This question was asked on the VMTN community forum and it is a very valid question. Our documentation explains this scenario, but only to a certain level and it seems to be causing some confusion as we speak. To be honest, it is fairly complex to understand. Internally we had a discussion with engineering about it and it took us a while to grasp it. As the documentation explains, the failure scenarios are all about maintaining quorum. If quorum is lost, the data will become inaccessible. This makes perfect sense, as vSAN will always aim to protect the consistency and reliability of data first.
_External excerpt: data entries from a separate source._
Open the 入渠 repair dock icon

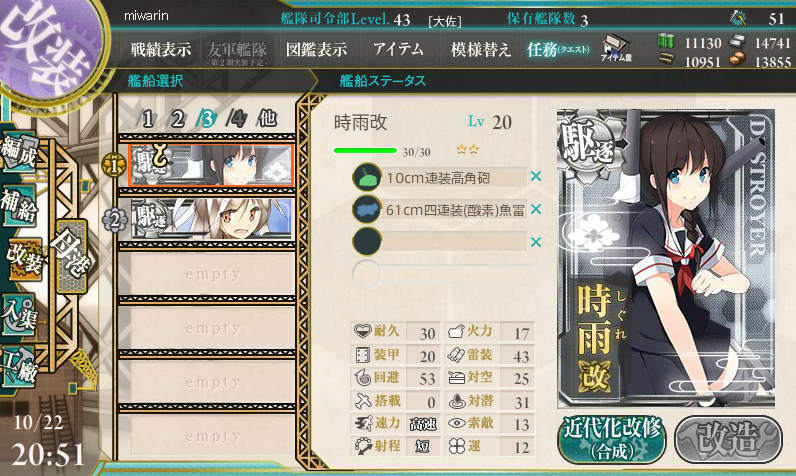(19, 314)
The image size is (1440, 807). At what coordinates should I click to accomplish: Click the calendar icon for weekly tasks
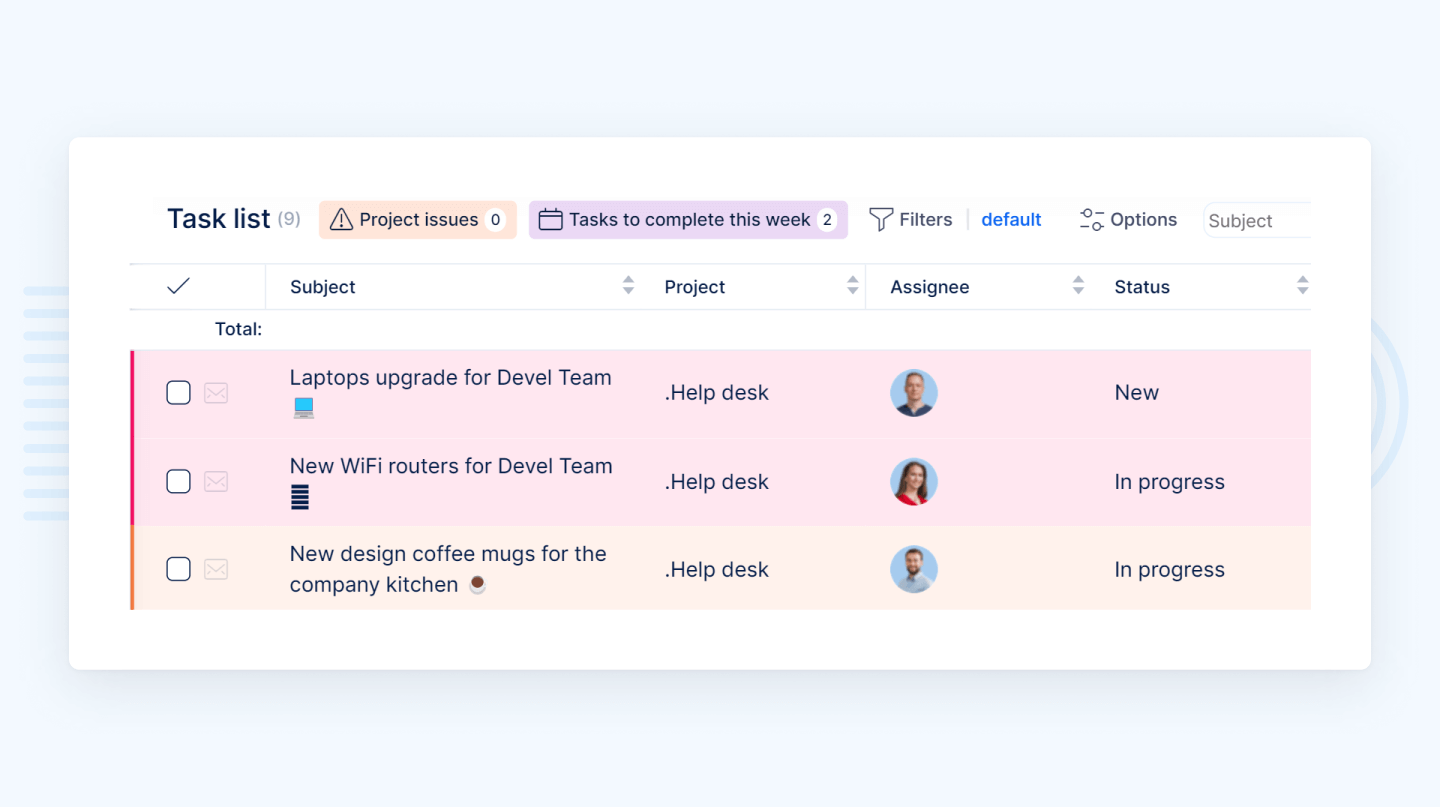550,220
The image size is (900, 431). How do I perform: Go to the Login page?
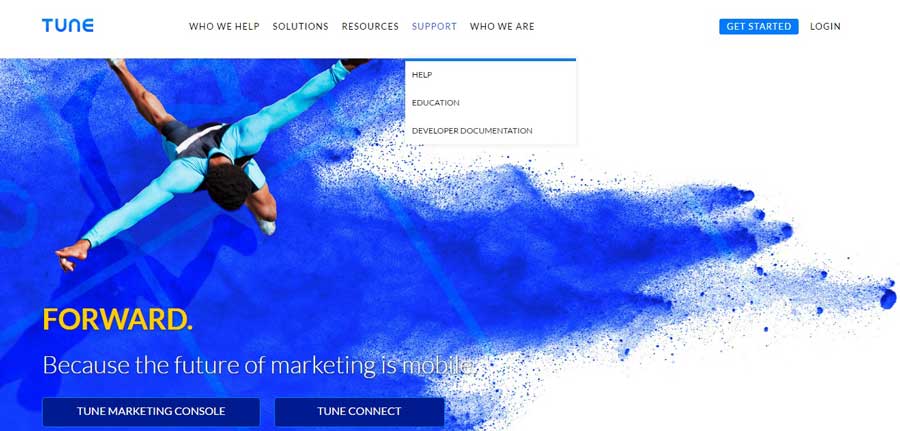(x=825, y=26)
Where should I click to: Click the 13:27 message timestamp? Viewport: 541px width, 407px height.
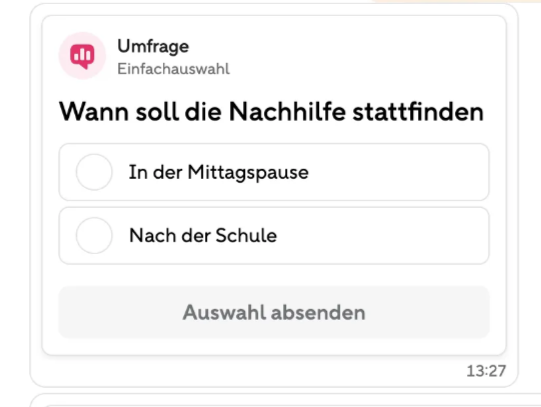(x=486, y=371)
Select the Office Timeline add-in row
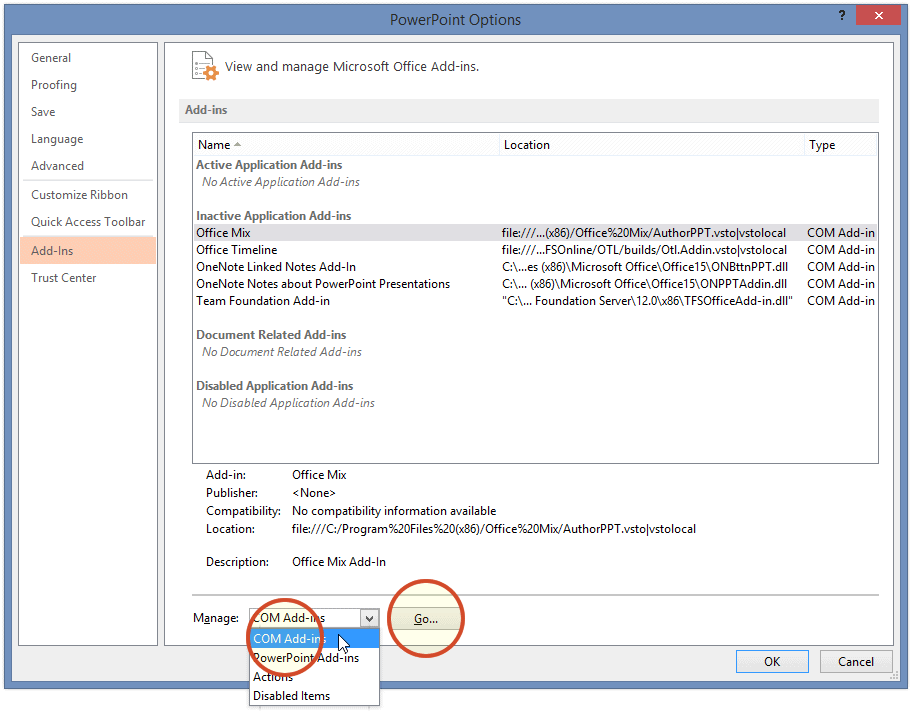The height and width of the screenshot is (712, 912). click(236, 249)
So how does this work, well when creating a policy for a stretched cluster you specify Primary Failures To Tolerate (PFTT) and Secondary Failures To Tolerate (SFTT). PFTT can be seen as “site failures”, and you can always only tolerate 1 at most. SFTT can be seen as host failures, and you can define this between 0 and 3. Where we by far see FTT=1 (RAID-1 or RAID-5) and FTT=2 (RAID-6) the most. Now, if you have 1 full site failure, then on top of that you can tolerate SFTT host failures. So if you have SFTT=1 then this means that 2 host failures in the site that survived would result in data becoming inaccessible.
Where this gets tricky is when the Witness fails, why? Well because the witness is seen as a site failure. This means that if you have lets say 2 hosts failing in Data Site A and 1 host failing in Data Site B, while you had SFTT=2 assigned to your components, that your objects that are impacted will become inaccessible. Simply because you exceeded PFTT and SFTT. I hope that makes sense? Lets show that in a diagram (borrowed it from our documentation) for different failures, I suggest you do a “vote count” so that it is obvious why this happens. The total vote count is 9. Which means that the object will be accessible as long as the remaining vote count is 5 or higher.
Now that the witness has failed, as shown in the next diagram, we lose 3 votes of the total 9 votes, no problem as we need 5 to remain access to the data.
In the next diagram another host has failed in the environment, we now lost 4 votes out of the 9. Which means we still have 5 out of 9 and as such remain access.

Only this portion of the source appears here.